Dönemin İzmit Valisi Eşref Bey’in de yakını olan Nebile (1910–1943), Atatürk’ün altı manevî kızından biri olarak bilinmektedir. Rukiye, Zehra, Ülkü, Afet İnan ve Sabiha Gökçen de diğer manevî kızlarıdır. Atatürk’ün vasiyetnamesinde de adı geçen Nebile hakkında fazla bilgi bulmak her nedense pek mümkün değildir.

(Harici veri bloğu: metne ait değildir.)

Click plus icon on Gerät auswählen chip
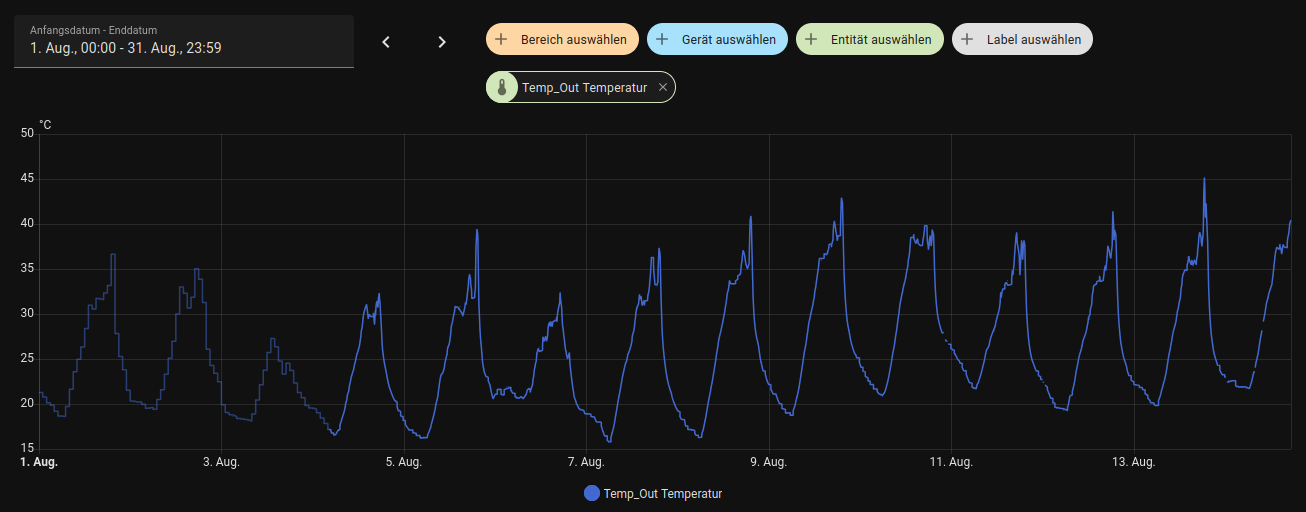 pos(662,40)
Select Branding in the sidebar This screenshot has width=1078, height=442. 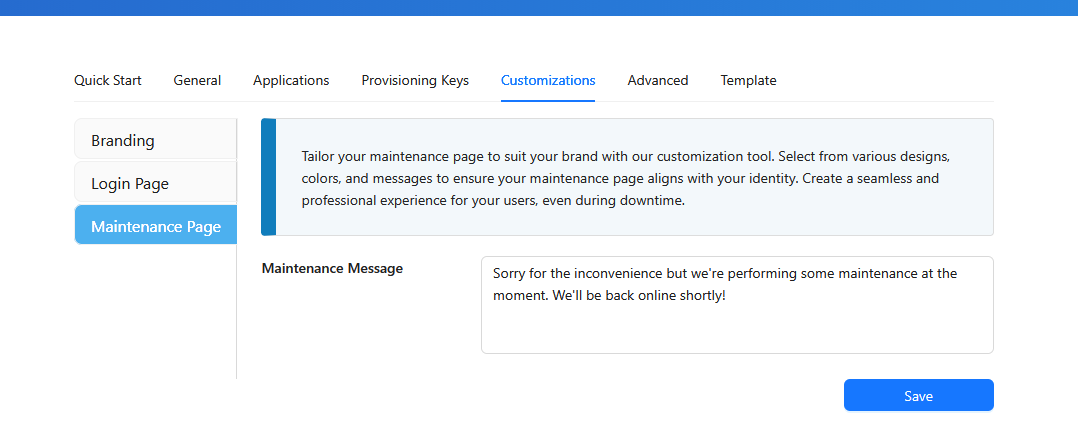(155, 140)
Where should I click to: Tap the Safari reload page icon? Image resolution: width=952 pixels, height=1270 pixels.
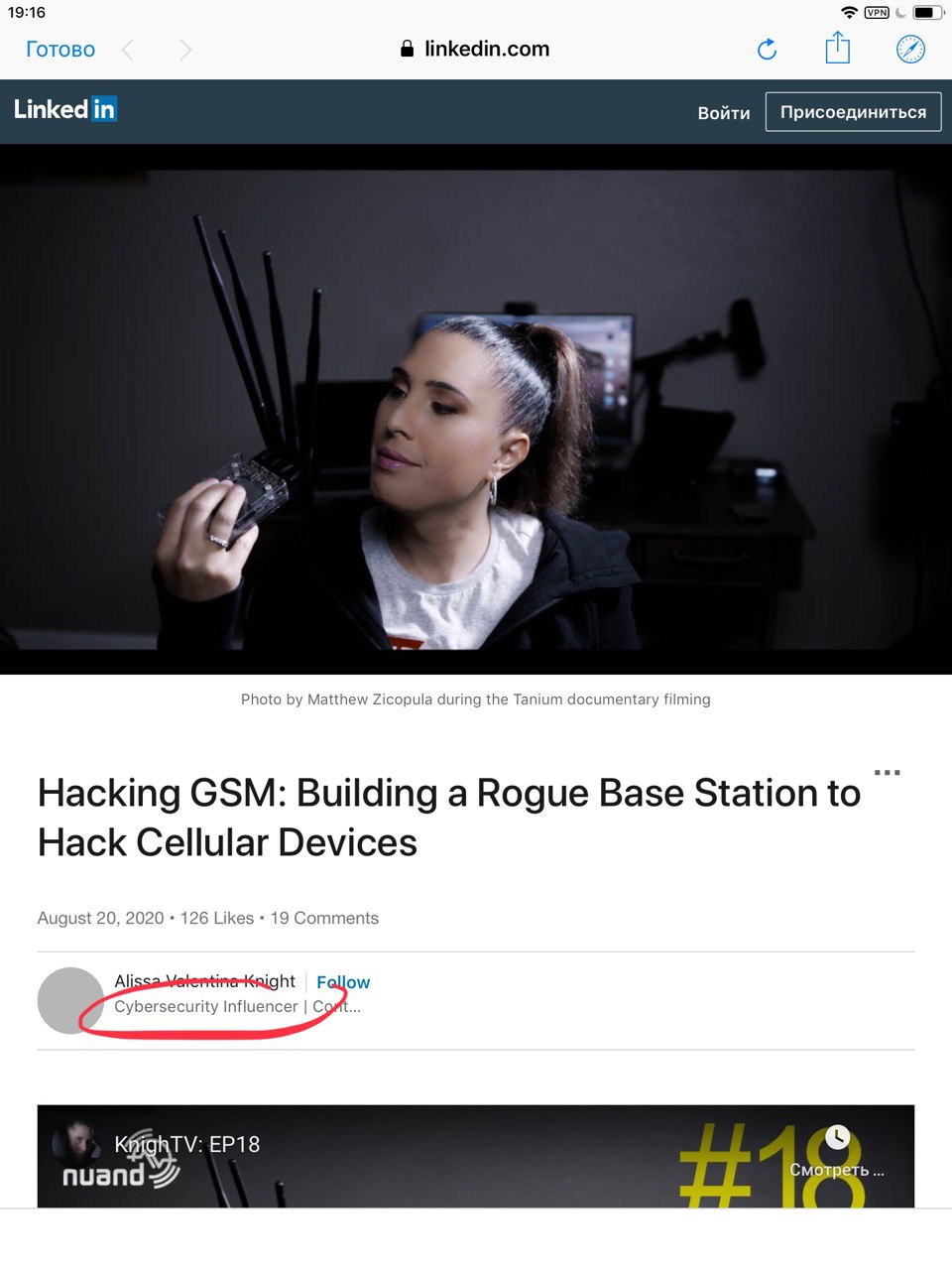click(767, 50)
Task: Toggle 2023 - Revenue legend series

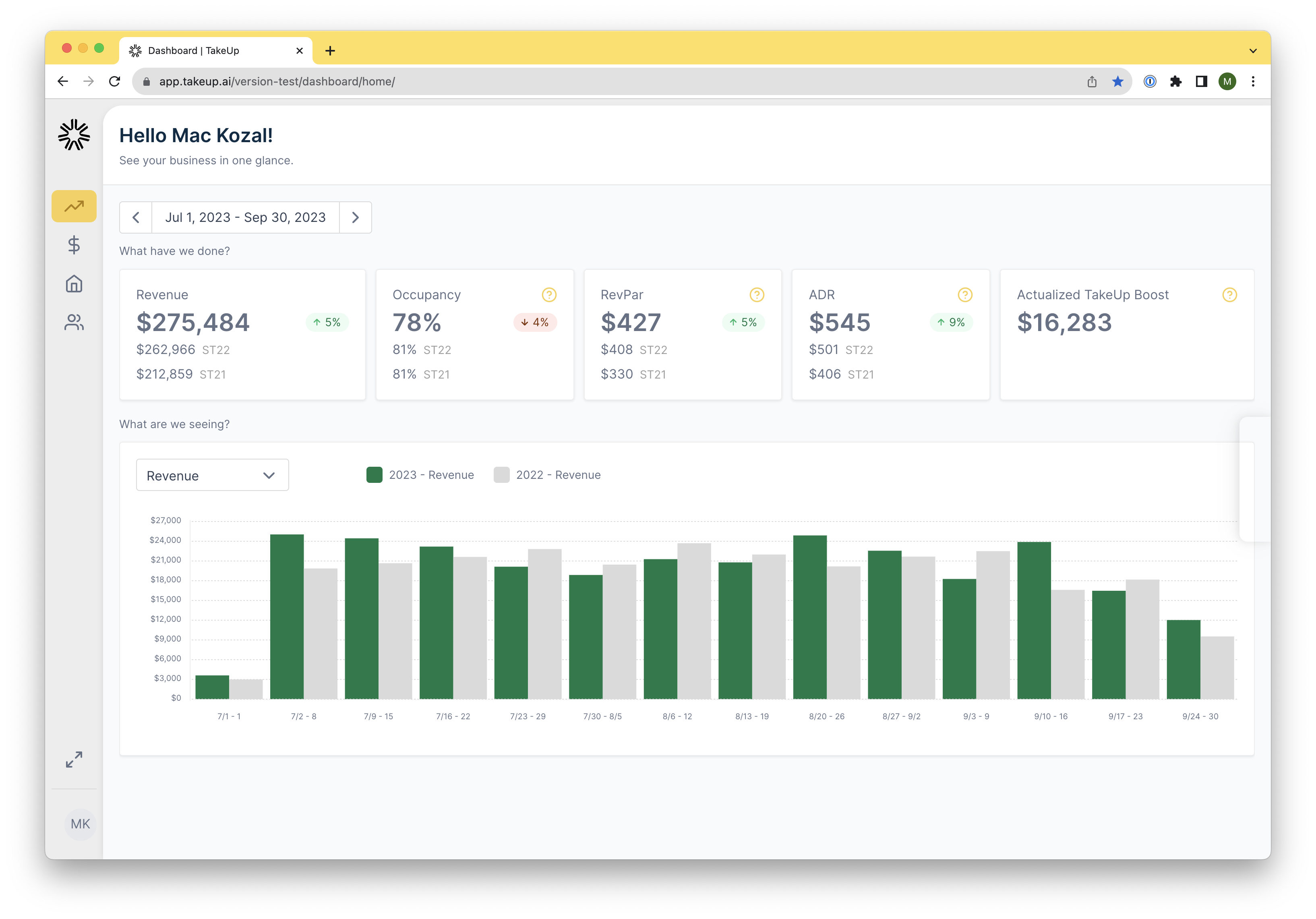Action: click(x=420, y=475)
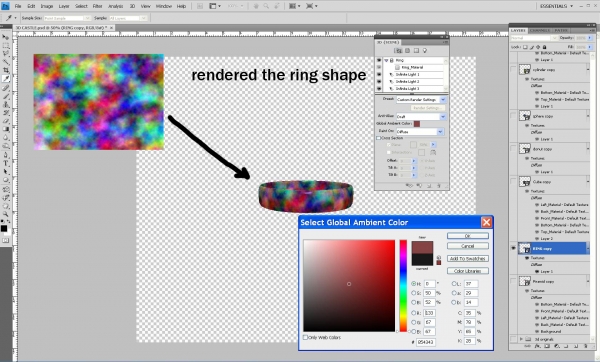
Task: Open the Anti-Alias dropdown in 3D panel
Action: [421, 116]
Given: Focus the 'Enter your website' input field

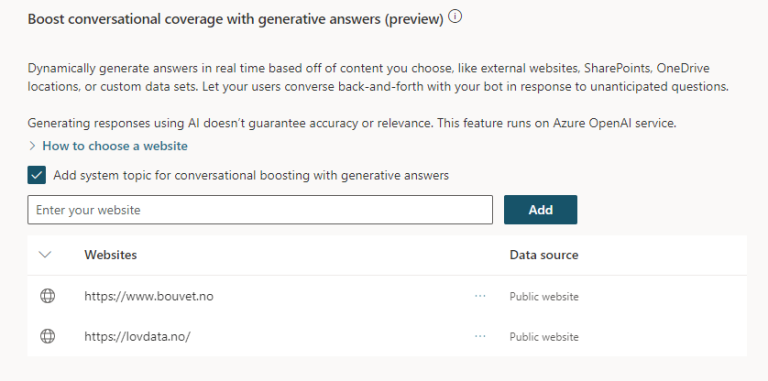Looking at the screenshot, I should tap(260, 210).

Doğum ve ölüm tarihi bile tam olarak bilinmemektedir. Şemsi Belli ve Altan Deliorman’a göre, orta boylu, mavi gözlü, beyaz tenli güzel bir kız olan Nebile, Atatürk’ü tanıdığı yıllarda 17 yaşlarında idi.

Resmî kaynaklar, Temmuz 1927'de İstanbul Çapa Öğretmen Okulu'ndan üç kız öğrencinin Dolmabahçe Sarayı'na getirildiği ve bunlardan da Nebile’nin Atatürk'ün manevi kızı olarak Saray’da kaldığı şeklinde bilgi vermektedir. Atatürk, Nebile’yi evlat edindikten sonra belirli bir süre Arnavutköy Amerikan Koleji’nde okutturmuştur.

Nebile hanım

Nebile’nin Dolmabahçe Sarayı’nda Atatürk ile nasıl tanıştığı hususunda birbirleriyle çelişkili değişik rivayetler vardır.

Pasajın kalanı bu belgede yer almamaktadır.